**EXERCISE REQUIREMENTS:** Word for word, the data below must be repeated in full; no picture is to be included.

**DATA:**
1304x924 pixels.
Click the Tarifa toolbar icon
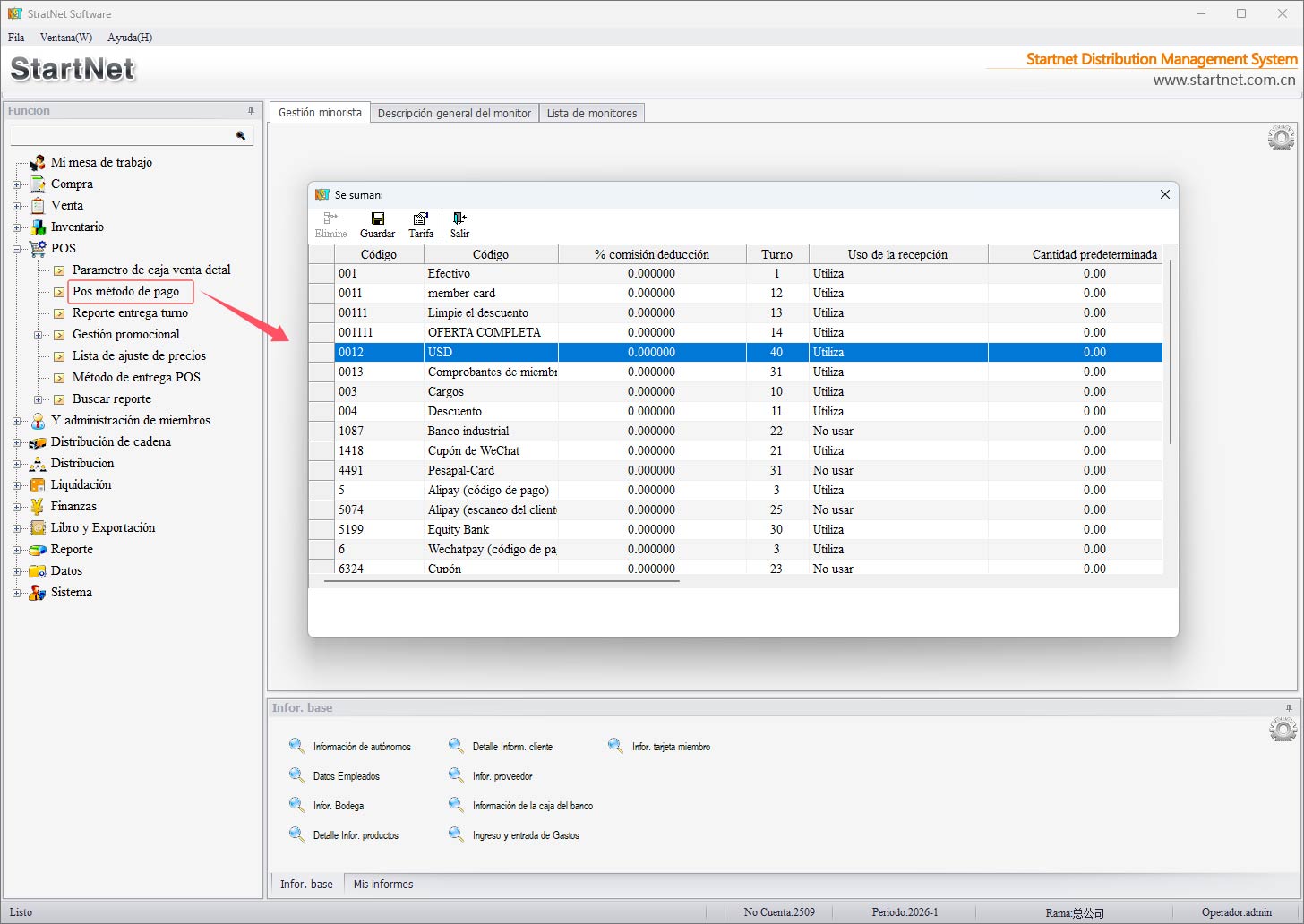click(x=421, y=218)
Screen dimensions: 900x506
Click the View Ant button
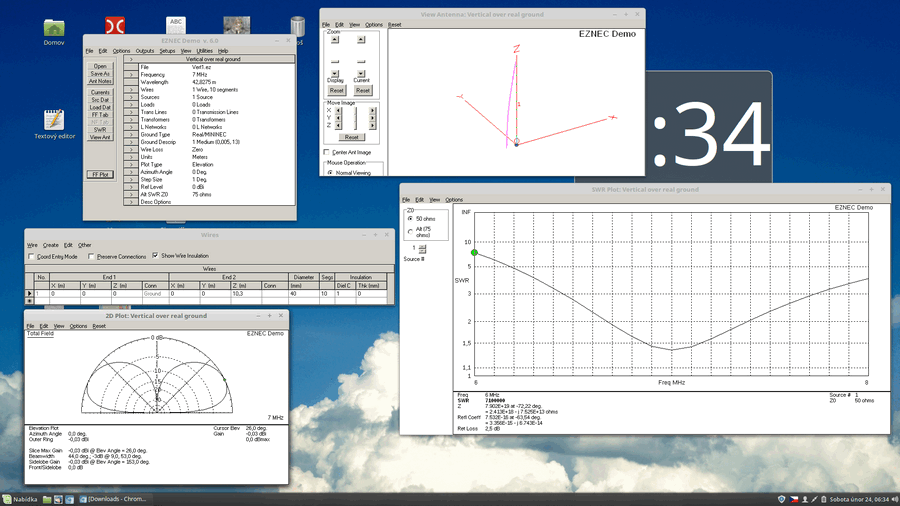(x=100, y=137)
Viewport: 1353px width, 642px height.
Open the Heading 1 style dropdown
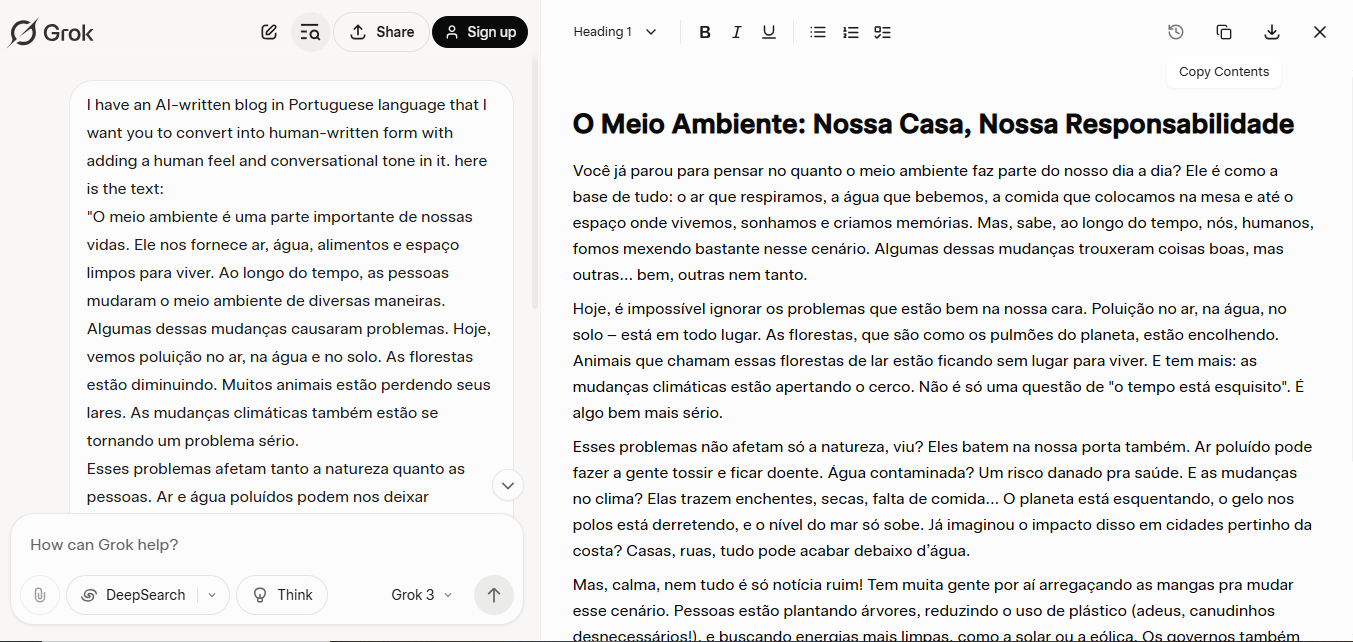615,32
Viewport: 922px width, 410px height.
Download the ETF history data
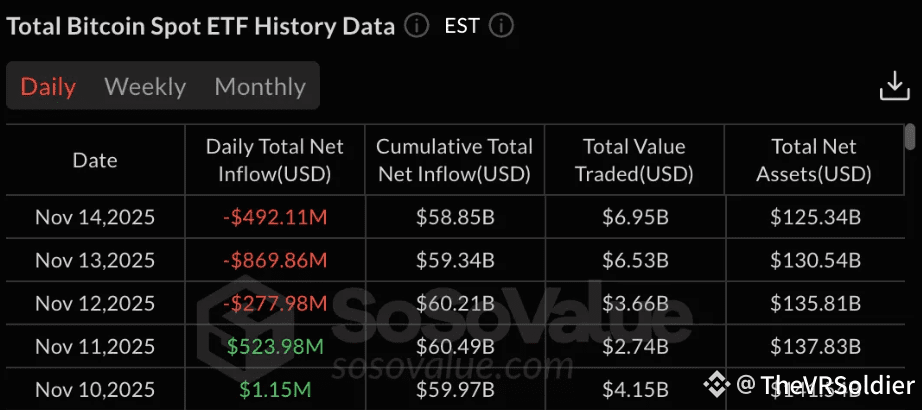coord(894,87)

**ANSWER BELOW:**
1304x924 pixels.
Click the Tarifa toolbar icon
click(x=421, y=218)
Screen dimensions: 900x506
Click the View Ant button
(x=100, y=137)
Viewport: 1353px width, 642px height.
Open the Heading 1 style dropdown
615,32
Viewport: 922px width, 410px height.
Download the ETF history data
coord(894,87)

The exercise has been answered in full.